Link Search Menu Expand Document

In programming, a for loop is used to repeat a particular section of code a pre-defined number of times. It is a powerful method to code efficiently. Stata has two commands for “for” loops: forvalues and foreach. We can use forvalues for looping over numbers while we can use foreach for looping over both numbers and string values (such as names of states).

forvalues

We start with a rather simple (silly?) example: suppose you want to display numbers 1 to 5. One way would be to write display # command five times, with # being a different number from 1 to 5 each time. A for loop helps us automate this by asking Stata to run display `x' for a local macro x that takes values 1 to 5:

forvalues x = 1/5 {
	display "number `x'"
}

The forvalues bit tells Stata which command we want to use. x is the name of local macro we want to use within the for loop. The name is inconsequential; we could have easily called it num. We then specify the start and end values for the loop in 1/5. The commands to be run in the loop go inside curly brackets { ... } of which the first one comes at the end of the same line as forvalues while the second one comes at a separate line at the end.

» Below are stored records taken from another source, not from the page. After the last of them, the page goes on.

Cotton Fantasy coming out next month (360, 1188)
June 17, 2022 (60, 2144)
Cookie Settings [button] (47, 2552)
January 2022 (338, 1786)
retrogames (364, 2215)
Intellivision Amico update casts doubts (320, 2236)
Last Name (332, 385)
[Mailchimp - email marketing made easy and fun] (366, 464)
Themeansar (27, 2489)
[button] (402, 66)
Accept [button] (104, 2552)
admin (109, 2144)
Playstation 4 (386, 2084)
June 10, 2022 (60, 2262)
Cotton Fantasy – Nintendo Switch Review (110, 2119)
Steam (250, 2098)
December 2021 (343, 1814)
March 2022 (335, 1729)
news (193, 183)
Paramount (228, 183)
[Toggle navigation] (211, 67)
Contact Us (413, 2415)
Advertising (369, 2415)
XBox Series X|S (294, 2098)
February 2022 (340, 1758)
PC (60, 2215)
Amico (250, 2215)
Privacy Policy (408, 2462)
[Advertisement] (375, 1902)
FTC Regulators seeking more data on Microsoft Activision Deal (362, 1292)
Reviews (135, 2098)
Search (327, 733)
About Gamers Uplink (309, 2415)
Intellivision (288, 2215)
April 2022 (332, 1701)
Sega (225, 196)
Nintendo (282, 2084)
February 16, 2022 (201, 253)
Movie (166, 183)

In another application, we can summarize the total_covaxin variable for each month using forvalues:

forvalues month = 1/4 {
	summ total_covaxin if date_month == `month'
}  

foreach

The basic principle behind foreach remains the same as for forvalues. There is only a slight change in its syntax. We first define a local macro that is a list of elements over which we want to loop. And then we tell Stata to loop over these elements. For starters, lets repeat the above example but with foreach.

local month_list 1 2 3 4
foreach month of local month_list {
	summ total_covaxin if date_month == `month'
}

In the line of foreach, of local month_list tells Stata to refer to a local that’s named month_list. There are a few different syntaxes that go with foreach but we will focus on this one to keep things (relatively) simple. You are encouraged to refer to the command’s help file.

Now, we look at a situation where we want to loop over string values. Lets say we are interested in summarizing the total_covaxin variable for the states of kerala, punjab, haryana, and assam. It’d look like this:

local state_list "kerala punjab haryana assam"
foreach state of local state_list {
	summ total_covaxin if lgd_state_name == "`state'"
}

If we want to add “tamil nadu” to the state_list macro, we need to be careful that Stata recognizes it as a phrase. Writing local state_list "kerala punjab haryana assam tamil nadu" is incorrect because Stata will interpret “tamil” and “nadu” as distinct elements. Instead, we need to write “tamil nadu” in double quotes, so something like: local state_list "kerala punjab haryana assam "tamil nadu"".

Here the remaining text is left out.